Re: [V2] powerpc/perf: Fix cycles/instructions as PM_CYC/PM_INST_CMPL in power10

2021-10-17 Thread Michael Ellerman
On Thu, 7 Oct 2021 13:21:21 +0530, Athira Rajeev wrote:
> From: Athira Rajeev 
> 
> In power9 and before platforms, the default event used for cyles and
> instructions is PM_CYC (0x0001e) and PM_INST_CMPL (0x2) respectively.
> These events uses two programmable PMCs and by default will count
> irrespective of the run latch state.

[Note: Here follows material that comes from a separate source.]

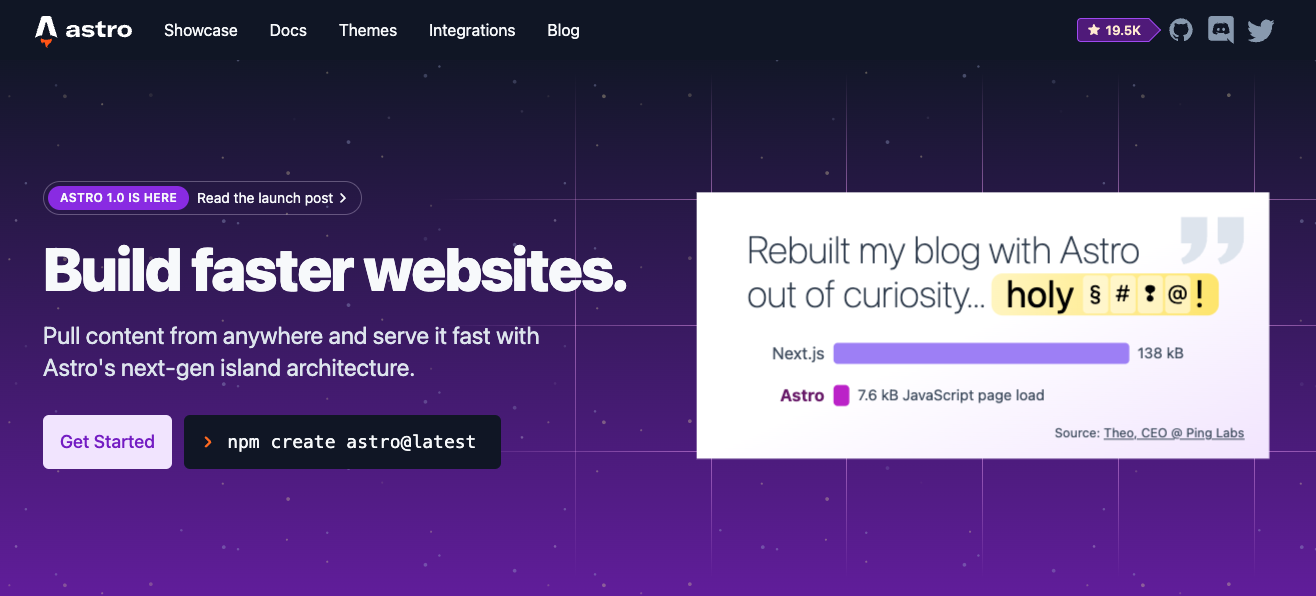Click the Astro rocket logo icon
This screenshot has width=1316, height=596.
click(x=46, y=31)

But since it is using programmable
> PMCs, these events will cause multiplexing with basic event set supported
> by perf stat. Hence in power10, performance monitoring unit (PMU) driver
> uses performance monitor counter 5 (PMC5) and performance monitor counter6
> (PMC6) for counting instructions and cycles.
> 
> [...]

Applied to powerpc/next.

[1/1] powerpc/perf: Fix cycles/instructions as PM_CYC/PM_INST_CMPL in power10
  https://git.kernel.org/powerpc/c/8f6aca0e0f26eaaee670cd27896993a45cdc8f9e

cheers


[V2] powerpc/perf: Fix cycles/instructions as PM_CYC/PM_INST_CMPL in power10

2021-10-07 Thread Athira Rajeev
From: Athira Rajeev 

In power9 and before platforms, the default event used for cyles and
instructions is PM_CYC (0x0001e) and PM_INST_CMPL (0x2) respectively.
These events uses two programmable PMCs and by default will count
irrespective of the run latch state. But since it is using programmable
PMCs, these events will cause multiplexing with basic event set supported
by perf stat. Hence in power10, performance monitoring unit (PMU) driver
uses performance monitor counter 5 (PMC5) and performance monitor counter6
(PMC6) for counting instructions and cycles.

In power10, event used for cycles is PM_RUN_CYC (0x600F4) and instructions
is PM_RUN_INST_CMPL (0x500fa). But counting of these events in idle state
is controlled by the CC56RUN bit setting in Monitor Mode Control Register0
(MMCR0). If the CC56RUN bit is not set, PMC5/6 will not count when
CTRL[RUN] is zero. This could lead to miss some counts if a thread
is in idle state during system wide profiling.

Patch sets the CC56RUN bit in MMCR0 for power10 which makes PMC5 and
PMC6 count instructions and cycles regardless of the run bit. Since
this change make PMC5/6 count as PM_INST_CMPL/PM_CYC,  renamed event
code 0x600f4 as PM_CYC instead of PM_RUN_CYC and event code 0x500fa
as PM_INST_CMPL instead of PM_RUN_INST_CMPL. The changes are only for
PMC5/6 event codes and will not affect the  behaviour of
PM_RUN_CYC/PM_RUN_INST_CMPL if progammed in other PMC's.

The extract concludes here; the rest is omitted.